▼▼▼

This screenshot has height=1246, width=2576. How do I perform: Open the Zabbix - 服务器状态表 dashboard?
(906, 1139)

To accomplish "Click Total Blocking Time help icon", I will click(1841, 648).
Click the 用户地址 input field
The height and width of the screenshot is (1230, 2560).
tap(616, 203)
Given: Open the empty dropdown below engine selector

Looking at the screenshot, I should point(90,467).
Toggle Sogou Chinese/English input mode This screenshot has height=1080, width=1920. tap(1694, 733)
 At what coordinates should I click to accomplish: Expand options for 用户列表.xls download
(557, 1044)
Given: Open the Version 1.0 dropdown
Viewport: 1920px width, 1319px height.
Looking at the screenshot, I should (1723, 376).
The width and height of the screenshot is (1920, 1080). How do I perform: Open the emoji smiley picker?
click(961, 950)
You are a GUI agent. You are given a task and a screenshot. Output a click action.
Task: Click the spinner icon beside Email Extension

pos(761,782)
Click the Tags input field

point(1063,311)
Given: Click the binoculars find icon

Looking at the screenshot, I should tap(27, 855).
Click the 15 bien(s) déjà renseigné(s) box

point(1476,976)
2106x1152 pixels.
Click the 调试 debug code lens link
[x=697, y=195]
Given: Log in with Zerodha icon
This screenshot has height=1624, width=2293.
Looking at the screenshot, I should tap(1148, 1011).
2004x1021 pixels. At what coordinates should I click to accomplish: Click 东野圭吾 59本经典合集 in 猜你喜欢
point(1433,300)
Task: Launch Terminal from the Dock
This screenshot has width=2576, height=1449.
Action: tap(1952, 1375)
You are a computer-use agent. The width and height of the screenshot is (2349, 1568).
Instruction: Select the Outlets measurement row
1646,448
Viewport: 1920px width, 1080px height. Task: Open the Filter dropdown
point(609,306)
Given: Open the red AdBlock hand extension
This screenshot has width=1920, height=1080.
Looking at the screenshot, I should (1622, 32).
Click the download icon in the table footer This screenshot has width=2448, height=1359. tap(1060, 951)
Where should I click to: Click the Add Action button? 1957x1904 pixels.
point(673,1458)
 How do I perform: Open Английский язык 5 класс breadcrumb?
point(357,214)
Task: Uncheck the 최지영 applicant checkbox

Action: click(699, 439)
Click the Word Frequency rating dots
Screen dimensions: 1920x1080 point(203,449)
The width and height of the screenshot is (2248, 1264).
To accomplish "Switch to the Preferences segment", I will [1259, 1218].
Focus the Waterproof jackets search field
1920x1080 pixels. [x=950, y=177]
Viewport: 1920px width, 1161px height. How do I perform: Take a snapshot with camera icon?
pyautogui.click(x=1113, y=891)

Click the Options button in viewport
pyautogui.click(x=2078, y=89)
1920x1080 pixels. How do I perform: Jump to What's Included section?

▲▲▲

→ **Task to carry out**: From the records above, tally every line that includes the word "will" and reply with the total by itself.

→ **Exercise solution**: 2